Laki-laki yang memperoleh penghasilan lebih kecil dari istrinya biasanya mengalami tekanan psikologis berupa rasa sakit secara emosi. Sebuah penelitian menunjukkan laki-laki yang secara finansial tergantung pada istrinya lebih memungkinkan untuk melakukan selingkuh.
Pria lima kali lebih mungkin untuk melakukan penipuan atau perselingkuhan jika penghasilannya di bawah istri. Para peneliti percaya bahwa beberapa laki-laki ini berusaha mencari orang lain untuk mengimbangi rasa sakit emosional karena merasa hilangnya status sebagai pencari nafkah.

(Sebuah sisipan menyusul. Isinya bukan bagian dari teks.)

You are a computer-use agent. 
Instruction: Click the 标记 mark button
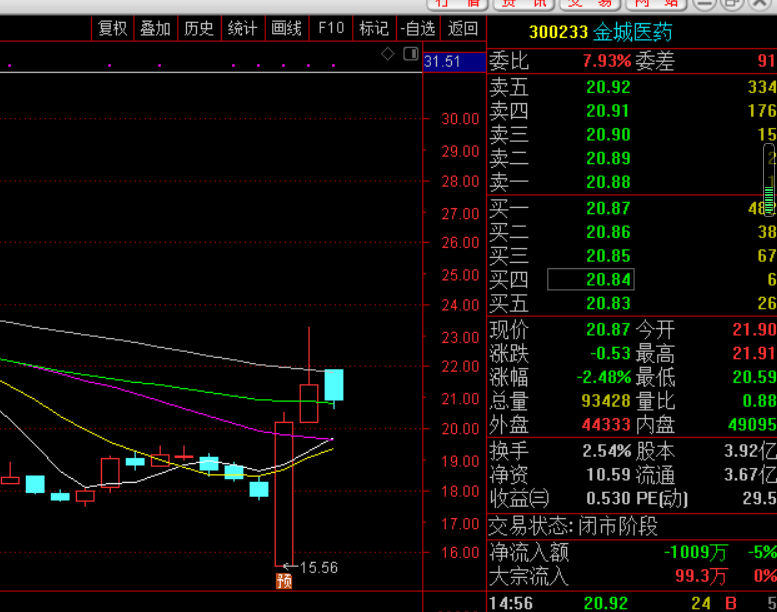point(374,29)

Sebuah studi kontroversial lainnya pernah dilakukan oleh peneliti dari Cornell University yang menunjukkan bahwa adanya kesenjangan penghasilan antara laki-laki dengan perempuan memungkinkan terjadinya ketidakstabilan pada pernikahannya.
Peneliti mengungkapkan bahwa rahasia hubungan yang setia dan abadi adalah perempuan memiliki penghasilan yang 25 persen lebih kecil dibandingkan dengan suaminya. Hal ini akan mempersempit kesenjangan dan lebih memungkinkan bagi seseorang untuk menjadi setia.
Tapi laki-laki yang memiliki penghasilan jauh lebih tinggi dibandingkan istrinya, juga memungkinkan bagi laki-laki tersebut untuk melakukan perselingkuhan atau memiliki istri lagi.
"Pada satu sisi laki-laki yang memiliki penghasilan kurang dari istrinya dapat mengancam identitas gender laki-laki sebagai pencari nafkah. Tapi di sisi lain laki-laki yang memiliki penghasilan lebih tinggi juga memungkinkan untuk melakukan kecurangan atau perselingkuhan," ujar sosiolog yang menjadi ketua penelitian ini, Christin Munsch, seperti dikutip dari Telegraph, Rabu (18/8/2010).
Munsch menambahkan bahwa orang-orang yang melakukan perselingkuhan kemungkinan disebabkan adanya perasaan tidak bahagia. Hal inilah yang mendorong seseorang untuk mencari kebahagiaan lain dengan orang lain.
Namun perselingkuhan yang terjadi bisa memberikan dampak buruk bagi anak-anak dari pasangan, karena anak-anak butuh sosok panutan dari orangtuanya. Kondisi ini tentu saja bisa berdampak terhadap perkembangan psikologis si anak.
Kondisi ini juga bisa berdampak terhadap kesehatan pasangan tersebut, seperti menyebabkan stres, depresi atau yang paling parah dapat meningkatkan risiko terkena penyakit infeksi menular seksual.